Producers are continuously fine-tuning their production practices, seeking ways to use labor and capital more efficiently and increase profit while protecting the environment. This includes making better and more efficient purchasing decisions and developing improved marketing strategies to create more profit from their farming operation.
There are many techniques to enhance food production such as increasing cropping intensity, adopting hydroponics and using inputs in balanced amounts with effective plant protection measures. However, among them, multiple cropping is the most effective technique. Relay cropping (inter-cropping) entails growing two crops on the same piece of land, at least for a part of the season.

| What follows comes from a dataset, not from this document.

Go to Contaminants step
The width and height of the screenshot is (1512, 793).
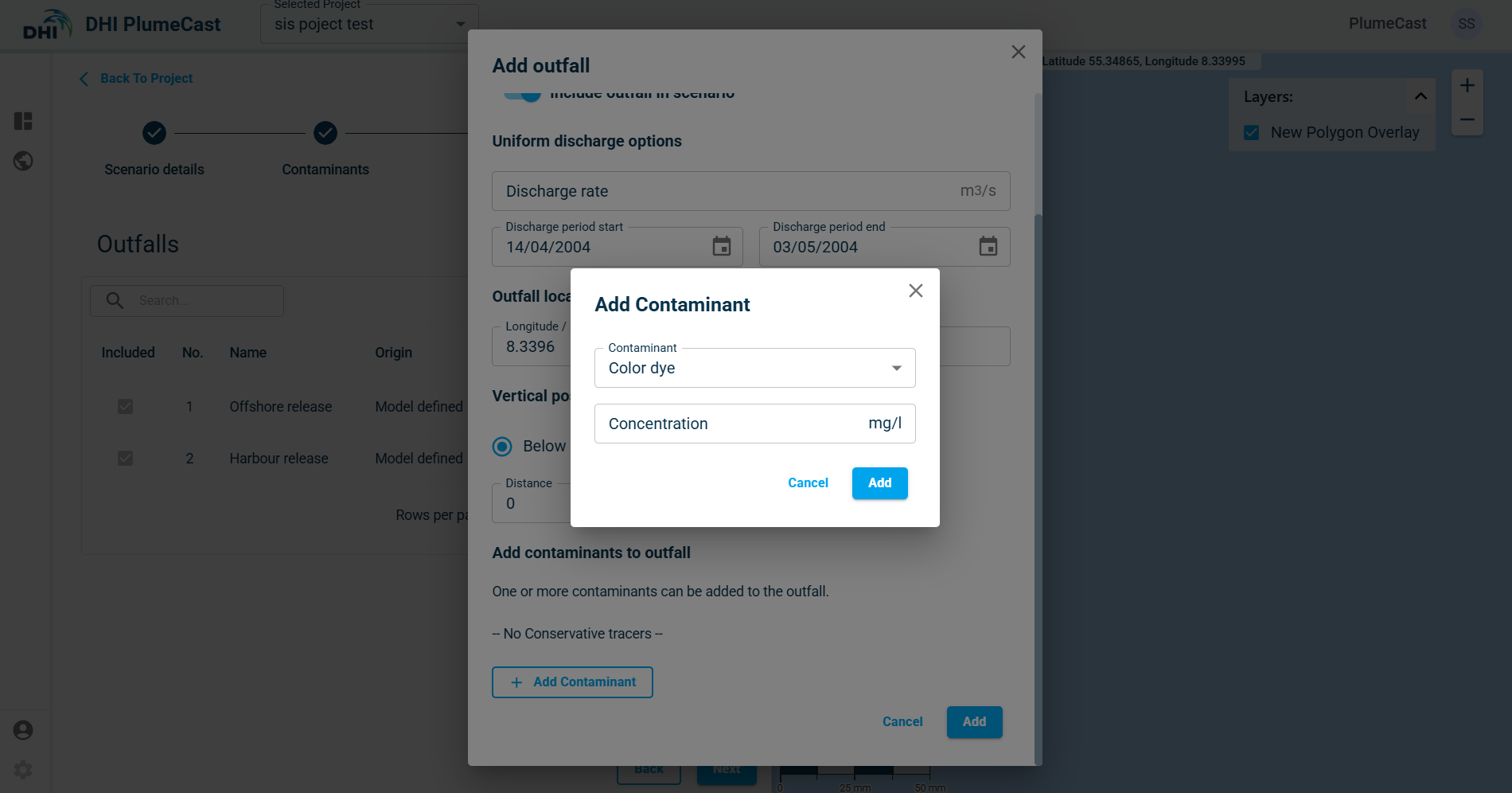325,134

Types of Multiple Cropping
There are many types of multiple cropping like intercropping, mixed cropping, relay cropping, agro forestry and green manuring etc.
Intercropping means the growing of more than one crop in rows where the minor crops are planted between the rows of major crop. For instance, the crops like canola, mustard, garlic, tobacco, watermelon, muskmelon, etc. can be successfully intercropped with sugarcane crop. The crops in intercropping may have a different sowing and harvesting time.
The second type of multiple cropping is mixed cropping which comprises simultaneous growing of two or more crops on the same piece of land with same sowing, maturity and harvesting time. Mixed cropping is especially important for fodder crops where it can provide enormous quantities of feedstuff for supporting sustainable livestock production. Mixed cropping of oat and berseem is suitable for enhancing fodder stuff to feed livestock.
Relay cropping is another type of intercropping where second crop is sown while the first crop is near maturity. This practice is beneficial in terms of resolving time conflict for plantation of various crops. For example delayed sowing is an important reason for yield decline in wheat crop that can be avoided through relay cropping of wheat in standing cotton crop. Relay cropping can also fetch certain other benefits such as usage of residual moisture from the previous crop and reduced planting costs..
Annual herbaceous crops are grown interspersed with perennial trees or shrubs. The deeper-rooted trees can often exploit water and nutrients otherwise unavailable to the crops. The trees may also provide shade and mulch, creating a microenvironment, whilst the ground cover of crops reduces weeds and prevents erosion
The growing of legumes and other plants to fix nitrogen and then incorporate the nutrients into the soil for the following crop. Commonly used green manures are Sesbania and the fern Azolla, which contains nitrogen-fixing, blue-green algae in ricefields.
This technique makes effective use of inputs such as soil, water, fertilizer etc. Thus output per unit area increases with manifold returns to the growers.Multiple cropping can be done in annual food crops, fodders, vegetables, fruit plants and perennial crops. It could enable the country to be self-sufficient in food production and export the surplus to generate revenue to finance the cost of other projects Crops are prone to insect pest attacks which may cause reduction in crop yield and losses. With multiple cropping, incidence of crop failure owing to biotic agents is minimized. One crop may provide cover to the other against such agents through biological control. For example, canola is intercropped with wheat to shift aphid from wheat to canola, and okra intercropped with cotton diverts insect pests towards the latter.
Multiple cropping could also help in maintaining soil fertility provided suitable crops such as legumes are included in the cropping system. For example intercropping of a legume crop with others could increase the process of nitrogen fixation that would enhance the nutrient status of the soil.
Multiple cropping narrows the space available for weeds to grow and hamper their growth through exudation of allelochemicals. Nevertheless, weeds are the hidden enemy of crops imparting irreversible damages to resources. Weed's suppression through multiple cropping will thus lead to enhanced food production. Multiple cropping also reduces the soil erosion.
There are certain demerits of multiple cropping. One potential demerit is that sometimes the insect pests and diseases get more favorable environment to flourish, thus diminishing and deteriorating crop yields. Inter-cultural practices are sometimes difficult to be carried out in the crops grown together. In case of inter cropping completion between plants increases for uptake of inputs therefore large amount of inputs are required. Harvesting of one crop is difficult because it disturbs others.